Writing those letters remains one of the hardest things I have ever done. It took me a full month to finish them. How could I convey empathy, when even hearing my name would likely increase the suffering these families were feeling? How could I reach out, as a companion in sorrow, when my son—the person I had created and loved more than life—was the reason they were in agony? How do you say, “I’m sorry my child killed yours”?

The difficulty of writing the letters was compounded by the conflict it created within our own family. Tom was against the idea. He worried that sending an apology would be tantamount to accepting personal responsibility. Learning about the victims and how they died was excruciating for him, and he avoided it.

I felt differently. If hearing from me might bring some small measure of comfort and open the door for communication with the families, it was a chance I wanted to take. I had to do something. I hoped showing my own humanity might bring an iota of peace to people who would be forever tormented by the cruelty of what my son had done.

I had been deliberately avoiding news coverage, but in order to write to the families, I needed to know more about their loved ones. So I forced myself to read newspaper articles for information about the teacher and each of the children who had been killed. I never, ever wanted to dehumanize the individuals who had been killed or injured by thinking of them as a collective group—the “victims.” In each case, I needed to know the particular, specific treasure that had been lost.

Sorrow piled on sorrow with every biographical detail I read. Learning what each person had been interested in and what their friends and loved ones said about them broke my heart. The waste of it, the idea that Dylan had robbed innocent people of their precious lives, and of the futures they should have had, was intolerable. How could he have inflicted such pain? How could anyone, raised in our home, have done this?

At times, writing the letters felt like standing dangerously close to a fire, and sometimes I had to step back. Each day, I wanted to run as fast as I could from the task in front of me. But if I did, I knew I would lose my connection to what had happened. Columbine had already become the lightning rod it still is, a symbol in a single word for the hazards of bullying, mental illness, irresponsible parenting, guns.

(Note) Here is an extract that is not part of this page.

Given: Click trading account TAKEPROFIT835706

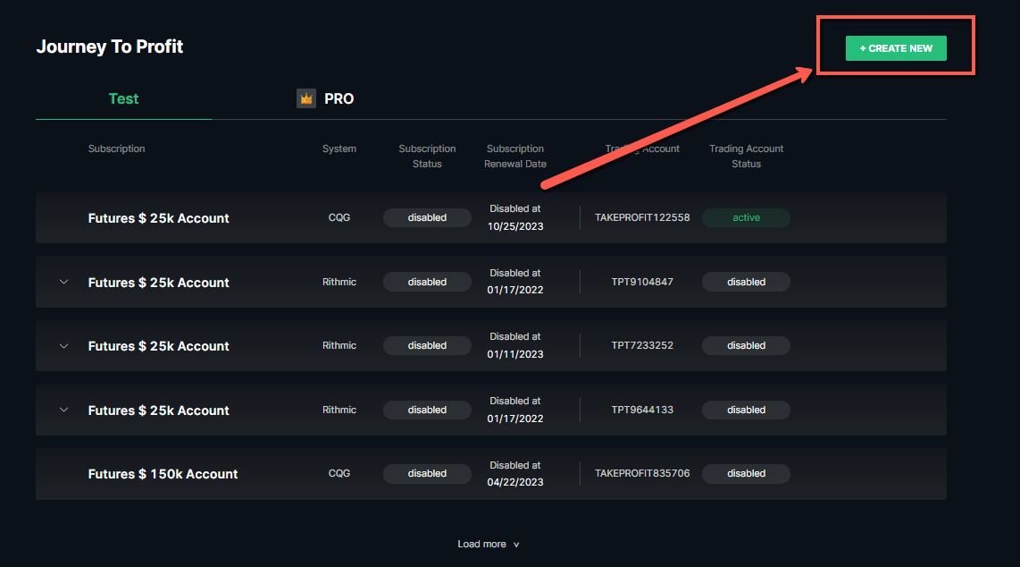Looking at the screenshot, I should coord(642,473).
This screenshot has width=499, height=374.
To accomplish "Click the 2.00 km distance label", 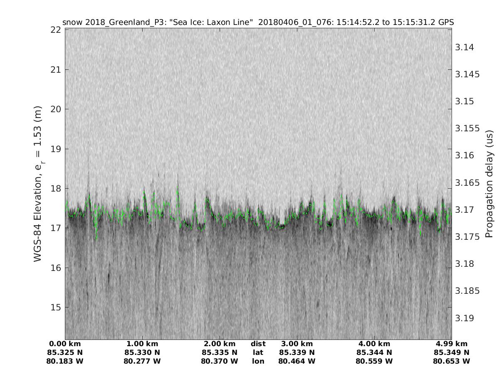I will click(x=220, y=344).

Like everyone else, I believed there were answers to be pursued, but I was not yet ready to take refuge in abstractions. Columbine wasn’t “about” guns or bullying; it was about the fifteen people who were now dead, and the twenty-four who had been injured, some profoundly.

Yet even while I was trying to write coherent letters acknowledging my son’s responsibility, I was clinging ferociously to my denial that Dylan could have been responsible for killing anyone. As I wrote them, I believed with all my heart that the people who sustained mortal wounds had been shot by Eric, not by Dylan. In the letters, I referred to the “role” Dylan played in the tragedy because I still didn’t know what had really happened that day, only that people had been killed and wounded. I referred to a “moment of madness,” because I believed Dylan had to have acted on impulse; it was inconceivable his participation could have been planned ahead of time. I could not yet believe my son was a murderer, because I did not accept that his intent had been to kill.

I feared that many of the families would be insulted by my presumption in reaching out. They would say—correctly—that I did not have the right even to utter their loved one’s name. When I read the first drafts of the letters I had written, I almost threw them away. The words on the paper were shamefully, pitifully inadequate.

But writing them was all that I could think of to do. I could not undo what Dylan and Eric had done. I could not bring back the lives that had been lost, nor heal those who had been wounded physically or psychologically. I was powerless to dampen the aftershocks of the tragedy for myself or anyone else, and I understood I could not control how people would respond. I was not asking for forgiveness, or for understanding, or for anything, except the chance to say that I was sorry.